The Islands of Ireland: Wilde charms of Corrib

The southern section of Lough Corrib still has dozens of islands and was in fact once connected to Galway City by means of a canal
The Islands of Ireland: Wilde charms of Corrib
A private house on Inishanboe, Lough Corrib, Co Galway. As an indicator of the lough's importance, many Viking longboats have been found over the years in its waters, proving its navigability from Galway City.

Lough Corrib is so vast that its corrugated shores in counties Galway and Mayo resembles an inland sea. Geographic nomenclature should probably have called it a sea and been done with it. In two sections, the northern area comprises the majority of its at least reputed 1,200 islands (don't worry, they won't all appear in this column). 

A more conservative estimate puts the total at 365 but discounting mere rocks and islets exposed when the lough's level is low, the true figure is closer to about 150.

The southern section of Lough Corrib still has dozens of islands and was in fact once connected to Galway City by means of a canal built between 1848 and 1852. 
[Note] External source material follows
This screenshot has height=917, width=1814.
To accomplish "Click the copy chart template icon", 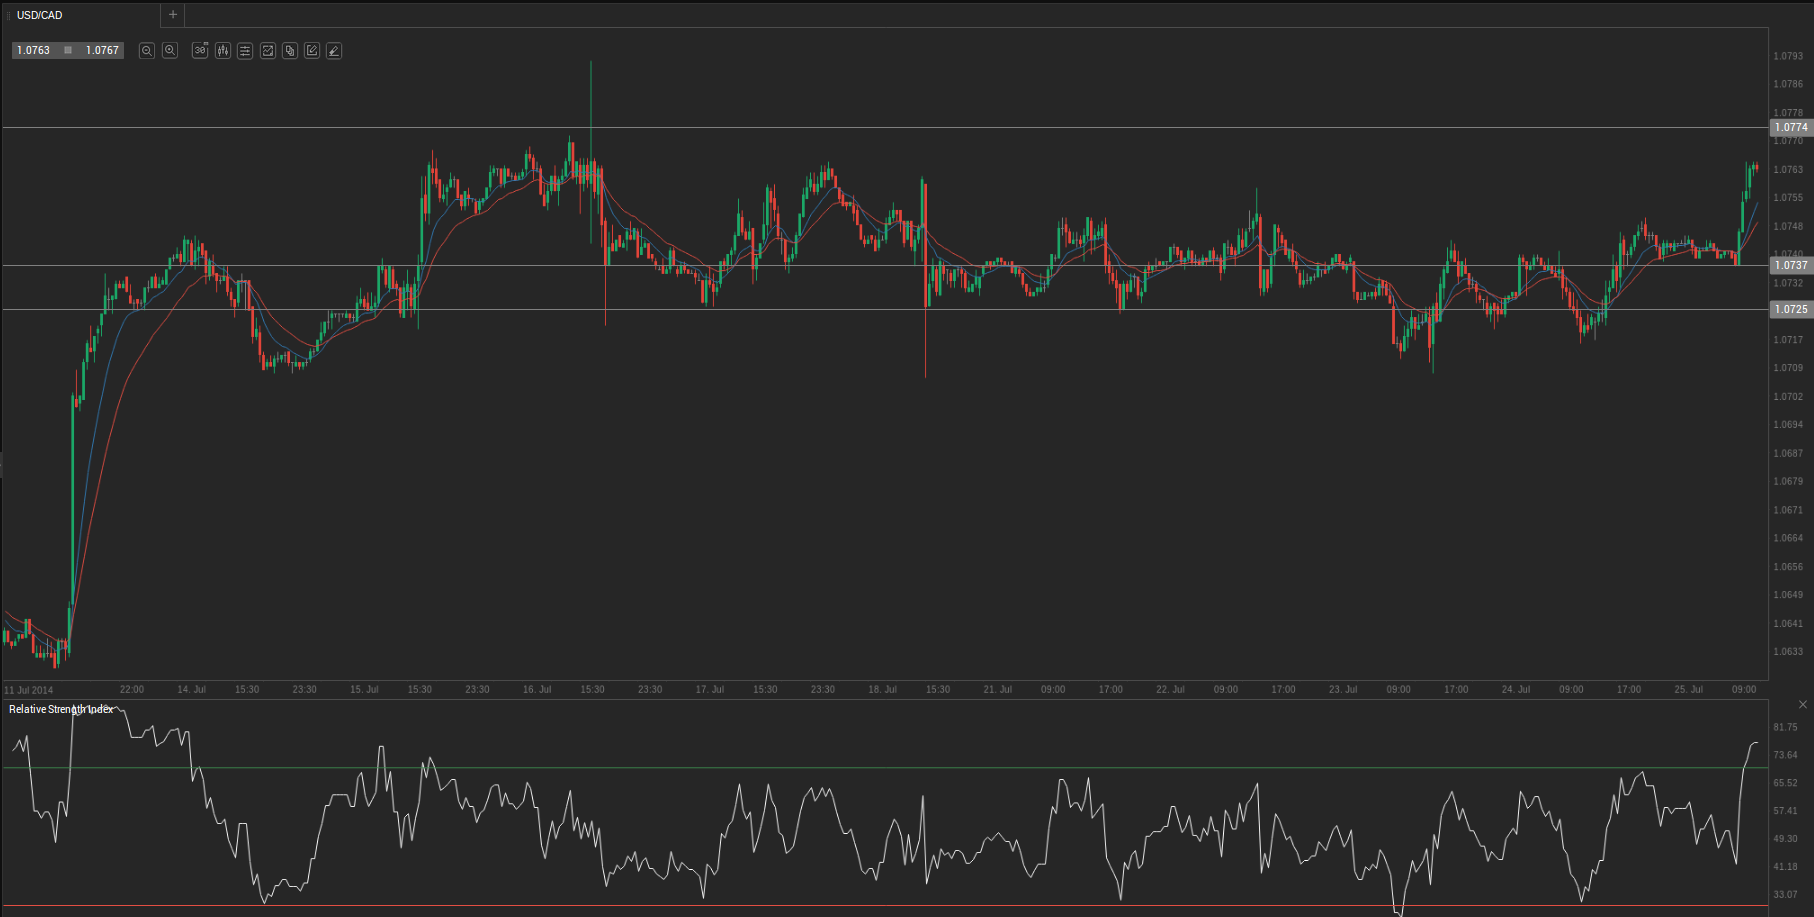I will 290,51.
It measured about 1km in length and was officially opened by Lord Eglinton. As an indicator of the lough's importance, many Viking longboats have been found over the years in its waters, proving its navigability from Galway City.

From the centre point of the upper lough, the vibrant town of Oughterard is the hub for coarse angling, and specifically the townland of Baurisheen where parallel jetties point outwards like fingers. From here, myriad islands begin to reveal themselves on a northeast/ southwest axis. 

Apart from the virtually bald Roeillaun, the other islands have dense tree cover. And from this vantage point, about 20 can be picked out. Inishanboe (the Island of the Old Cow) is a minor exception to the rule as over 170 years' of occupation has seen just the perimeter of trees remaining through which a path including beech, holly and Scots pine winds along the circumference of the island.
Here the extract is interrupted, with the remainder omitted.